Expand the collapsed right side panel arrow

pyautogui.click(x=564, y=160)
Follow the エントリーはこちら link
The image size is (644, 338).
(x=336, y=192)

____________________

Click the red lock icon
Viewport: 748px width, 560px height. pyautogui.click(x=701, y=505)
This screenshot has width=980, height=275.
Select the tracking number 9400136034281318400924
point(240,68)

____________________

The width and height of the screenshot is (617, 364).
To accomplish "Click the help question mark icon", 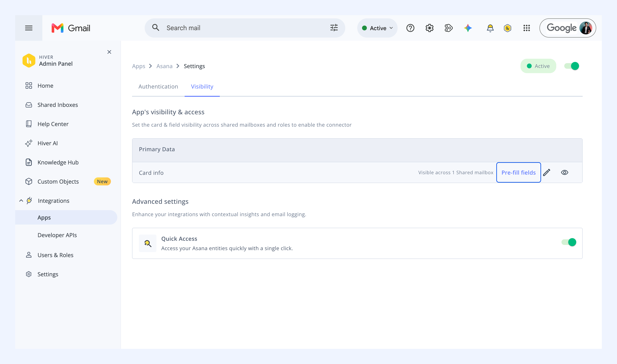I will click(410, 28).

____________________

# Task directions:
Gather each line of the listing that holds the string "screenshot".

# Answer:
This screenshot has width=980, height=275.
The width and height of the screenshot is (617, 364).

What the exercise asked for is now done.